Though already in his early thirties when he arrived in Hollywood, this onetime circus acrobat achieved star status after his first performance, and between his thoughtful craftwork, versatility, and the pure masculine power of his presence, he continued to nurture that status over four decades. Born into the family of a New York City postal worker, Burton Stephen Lancaster evidenced his signature athleticism at an early age, obtaining a basketball scholarship to NYU. He abandoned scholastics by age 17, forming a tumbling act with lifelong friend Nick Cravat. After sustaining an injury, Lancaster turned to the Army, where he got his first taste of performing at USO shows.

After WWII, his first acting job on Broadway caught the attention of agent Harold Hecht, who on turn got Lancaster an entrée with Hal Wallis and Paramount; with his turn as the doomed gang muscle Swede Andreson in "The Killers," Burt's path was set.

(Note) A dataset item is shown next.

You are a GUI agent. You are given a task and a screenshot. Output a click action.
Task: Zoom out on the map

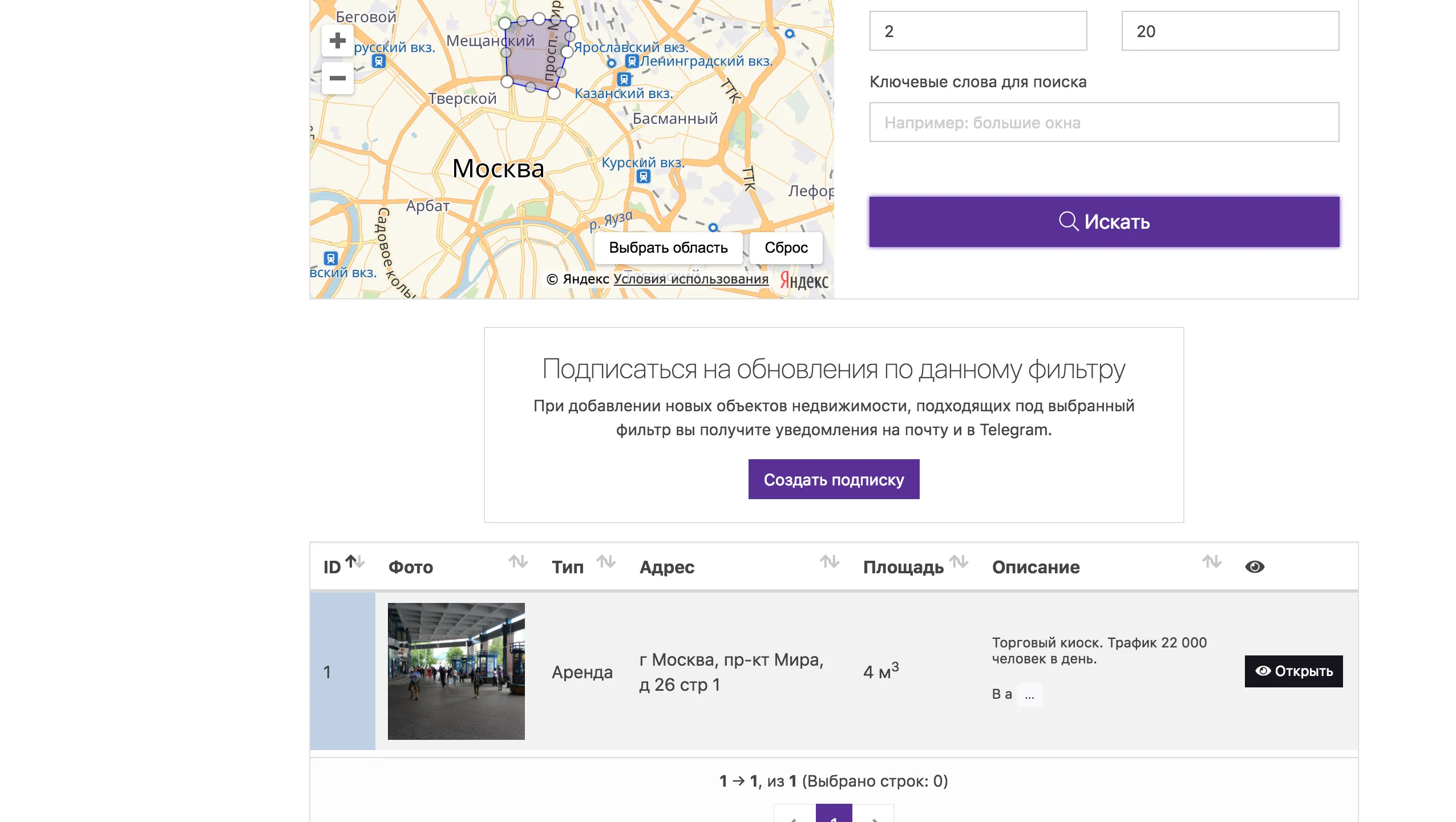tap(337, 78)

The imposing physique and toothy smile made him an immediate object of demand, and he'd remain busy through the remainder of the `40s in projects like "Brute Force," "Sorry, Wrong Number," "I Walk Alone" (the first of a half-dozen career-spanning pairings with Kirk Douglas), "Criss Cross" and "Rope of Sand." While his physicality made him a natural for swashbucklers, sagebrushers, war flicks and other testosterone-fueled fare, his naturally empathetic performance skills made him no less effective in straight drama, and he'd juggle his assignments with ease over the course of his `50s heyday.

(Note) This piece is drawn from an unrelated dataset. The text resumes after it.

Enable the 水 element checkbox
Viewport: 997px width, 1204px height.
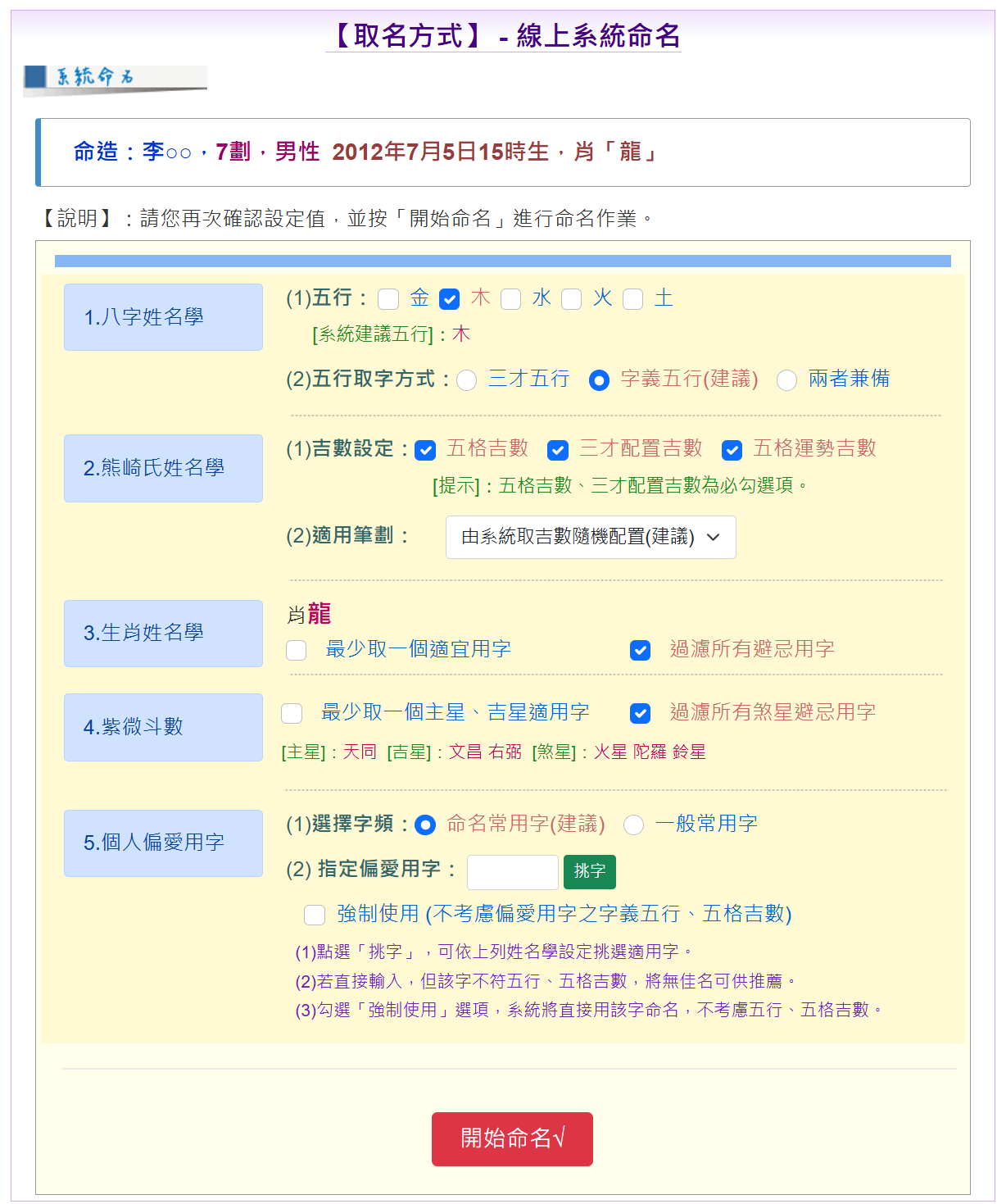[510, 299]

Notables from the early `50s included "The Flame And The Arrow," "Mr. 880," "Jim Thorpe-All American," "The Crimson Pirate," "Come Back, Little Sheba," and "From Here To Eternity," where his work as the sergeant locked in an adulterous affair with C.O.'s wife Deborah Kerr landed him his first career Best Actor Oscar nomination. Along the way, he joined forces with Hecht to become one of the first stars to form his own production company, ensuring the quality of his own vehicles as well as projects like "Marty." Memorable works from the balance of the decade include "Apache," "Vera Cruz," "The Kentuckian," "The Rose Tattoo," "The Rainmaker," "Sweet Smell Of Success," "Trapeze," "Gunfight At The O.K. Corral," "Run Silent Run Deep" and "Separate Tables."

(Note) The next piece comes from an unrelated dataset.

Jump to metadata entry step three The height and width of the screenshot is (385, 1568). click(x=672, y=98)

The `60s began with Burt at the top of his game, landing the Academy Award for his unforgettable work as the huckster turned revival preacher in Richard Brooks' adaptation of Sinclair Lewis' "Elmer Gantry." The dominant run continued over the next several years with his third Oscar nomination in the title role of "Birdman of Alcatraz," as well as "The Young Savages," "Judgment At Nuremberg," "A Child Is Waiting," "Seven Days In May" and "The Train." By the mid-`60s, Lancaster was desirous of taking on chancier assignments, and that, combined with the encroachment of age, served to take him out of the ranks of the elite box-office draws. His charisma continued to mark projects through the balance of the decade like "The Professionals," "The Scalphunters," "The Swimmer," "Castle Keep" and "The Gypsy Moths."

The `70s found him with the occasional lead, but firmly nestled within star-filled ensembles or in showy support; highlights include "Airport," "Executive Action," "Conversation Piece," "1900," "The Cassandra Crossing," "Twilight's Last Gleaming," "The Island Of Dr. Moreau" and "Go Tell The Spartans." The `80s found the now-industry elder statesman remaining busy, opening with his final career Oscar nomination for his work as the aging low-level hoodlum of "Atlantic City." He continued with more flavorful work in "Cattle Annie and Little Britches," "Local Hero," "The Osterman Weekend" and "Rocket Gibraltar," as well as one final sunset vehicle opposite Douglas, the action-comedy "Tough Guys." He'd make a wistful final film bow as "Moonlight" Graham in "Field Of Dreams."Burt accrued a few more made-for-TV credits ("The Phantom Of The Opera," "Voyage Of Terror: The Achille Lauro Affair," "Separate But Equal") until 1990, when a severe stroke rendered this once most physically robust of talents partially paralyzed and largely unable to speak; a final heart attack ended his life four years later.